Kathmandu, February 2

The government ‘sold’ Upper Karnali to India’s GMR against Nepal’s national interest, and that too for peanuts, Deputy Prime Minister Chitra Bahadur KC says.

The minister says the agreement should be scrapped and Upper Karnali hydro project should be constructed utlising domestic resource. “Those who were in power when the agreement was signed wanted to please the Indian government to prolong their stay in power,” said Thapa speaking at a programme organised by the Karnali-affected in Kathmandu.


Nepal’s Investment Board and GMR had signed a project development agreement on October 16, 2014 to generate 900 MW.
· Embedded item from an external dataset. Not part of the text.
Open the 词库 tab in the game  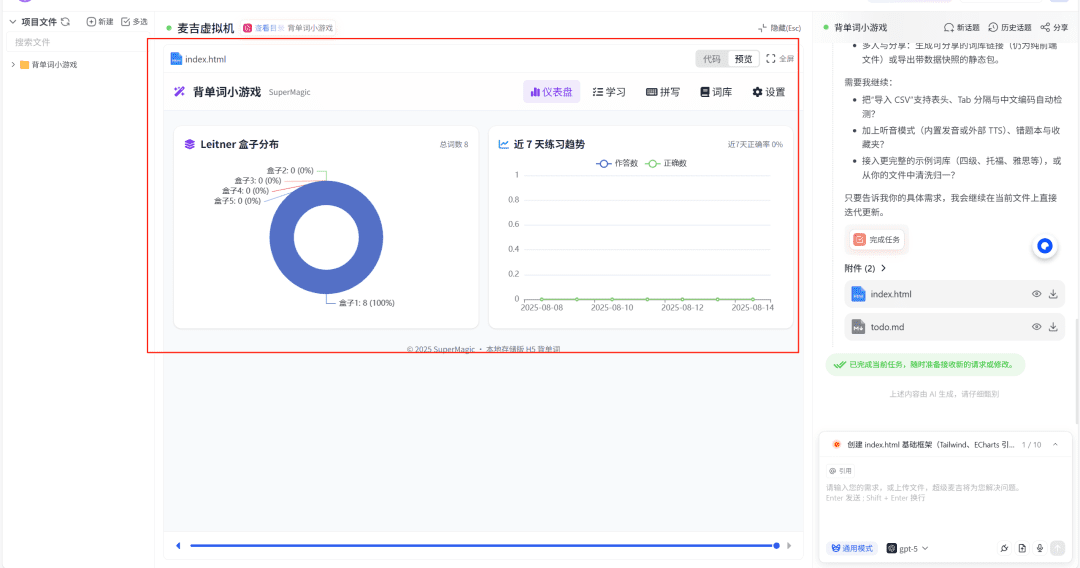pyautogui.click(x=716, y=92)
During the programme, the government was accused of selling the multi-dimensional 4,180 MW project to GMR at a dirt cheap price. Nepal’s Investment Board and GMR had signed a project development agreement on October 16, 2014 to generate 900 MW.
A documentary on the situation was also screened during the course of the programme. Maoist leaders Mohan Baidhya, Netra Bikram Chand and Narayan Kaji Shrestha, Mashal’s Mohan Bikram Singh, former CoAS Rukmangad Katwal and former foreign minister Ramesh Nath Pandey were among those who told the documentary makers that they were against the agreement.
Former Chief Secretary Leelamani Paudyal said that the project will run the government’s coffers dry. He said, “Experts had said the project could be constructed with Rs 70 billion, but the government signed a deal with GMR for Rs 140 billion.”

The project

Uper-Karnali-Hydro
As part of the proposed Upper Karnali project, a powerhouse is to be built in Balde, Achham from where 900 MW of electricity can be proposed. But contrary to this, local people argue that 4,180 MW can be generated.
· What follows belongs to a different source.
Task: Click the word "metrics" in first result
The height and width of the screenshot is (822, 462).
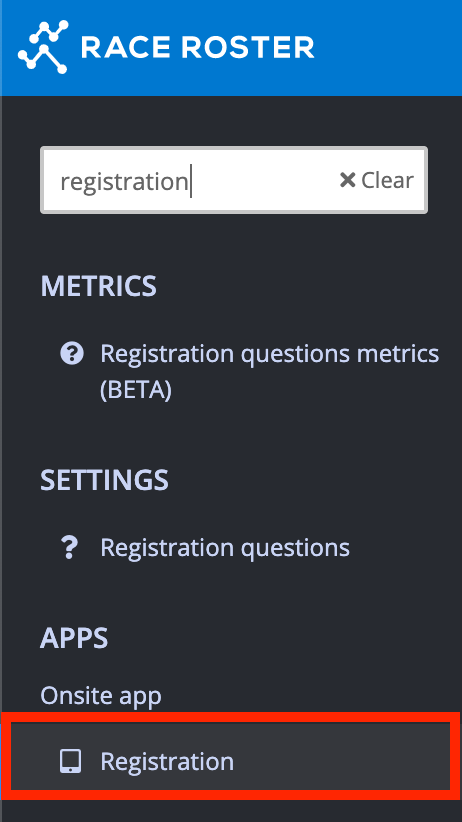Action: 398,354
When Himal Power carried out a feasibility study for the project, it said that 240 MW can be produced if a project was build in the run-of-the-river model. Later it was proposed that a 260m dam be built so that 3,522 MW could be produced and an additional ‘Upper Karnali B’ project could be constructed.

The latest study on the project showed that 4,180 MW could be generated, and the project has to be designed to do just that, the locals are demanding. They are saying that India wants to build a 900 MW project so that it can take the remaining water to those part of India experiencing severe water shortage.

Not utlising the full potential the project is against the national interest, they claim. As part of the deal GMR has agreed to provide 12 per cent of the electricity generated (180 MW) to Nepal, in addition to 27 per cent stake in the project.